With the Supreme Court resuming hearing petitions surrounding the National Eligibility-cum-Entrance Test for Undergraduate (NEET UG) medical admissions tomorrow, July 18, several aspects of the exam, allegations of misconduct, and the statements made by the National Testing Agency (NTA) trying to defend itself could be challenged.
One of these is an affidavit submitted by the central government on July 10 with the data analysis of the NEET UG results conducted by the Indian Institute of Technology (IIT) Madras.
This report, seemingly formed after Chief Justice of India (CJI) DY Chandrachud asked the NTA, “whether it would be feasible using data analytics” to identify suspicious cases, claims that there was “neither any indication of mass malpractice nor a localised set of candidates being benefitted leading to abnormal scores”.
Further, IIT Madras’ report showed data of all candidates as a bell-shaped curve, adding that such a graph can be seen in any large exam. Moreover, the institute also claims that no anomalies emerged in the data.
Report’s validity questionedChallenging these claims, several experts questioned the validity of the methodology employed by IIT Madras in reaching the conclusions it did.
For instance, Prof Dheeraj Sanghi, Vice-Chancellor at JK Lakshmipat University, Jaipur, and former professor at IIT Kanpur questioned how IIT Madras could infer an absence of anomalies just by looking at the graph, as quoted by The Indian Express.
In conversation with EdexLive, he also said that a bell-shaped curve, which represents a normal logarithmic distribution of marks, needed to clarify whether some candidates used unfair means to write the exam or not.
Taking this idea further, Prof Vishal Vaibhav of IIT Delhi issued an “experiment” to verify the soundness of IIT Madras’ research methodology.
He presents four graphs similar to the one created by IIT Madras, all of which include data from the scores of NEET UG 2023, but with a catch — some of these curves are doctored!

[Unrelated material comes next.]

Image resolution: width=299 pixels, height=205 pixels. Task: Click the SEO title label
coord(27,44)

“The trick is that only we know which curves are doctored. For all it matters, it could be none of them or all of them,” he told EdexLive.

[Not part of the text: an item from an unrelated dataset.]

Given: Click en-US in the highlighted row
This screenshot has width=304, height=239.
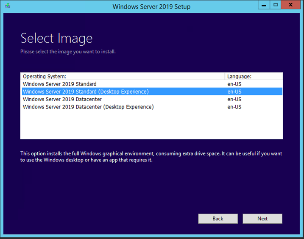Looking at the screenshot, I should [234, 92].
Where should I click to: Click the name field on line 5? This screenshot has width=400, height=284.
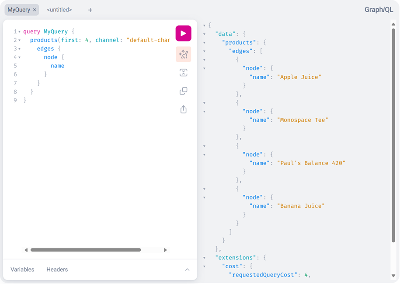[57, 66]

Prof Vaibhav plans to submit this test to the Supreme Court for IIT Madras to identify which of these graphs has anomalies. “If the institute could conclude that there were no anomalies in the NEET UG 2024 results just by the shape of the graphs, they should also identify anomalies in these graphs through similar means,” explains the Assistant Professor at Optics and Photonics Center, IIT Delhi.
“IIT Madras not quantifying its claims”
The biggest red flag in the analysis is the lack of a standard dataset against which this year’s NEET UG data could be compared, making the conclusions of the report more unfounded, says Prof Vaibhav
According to him, the absence of data from the 2023 NEET UG exam renders the conclusions of the report hard to believe. “The report states that it was confident in its inference of a lack of anomalies. In statistics, confidence in data carries a lot of weight, and I do not understand where IIT Madras’ confidence in its findings comes from,” he says.
Moreover, he finds the fact that there were no deviations in the report a little unsettling. “The findings are too perfect, too clean — and there is nothing to back them,” he says.
According to Prof Vaibhav, the NTA did not a provide comparative analysis of the 2023 and 2024 NEET UG data until this was pointed out, and even when it did, the data was insufficient.
“The NTA provided a graph in a pictorial form, and I had to extract data points from the image,” he says.
Therefore, through this test, Prof Vaibhav aims to demand that the NTA issues proper statistical data on the conduct of the exam and the scores of the students.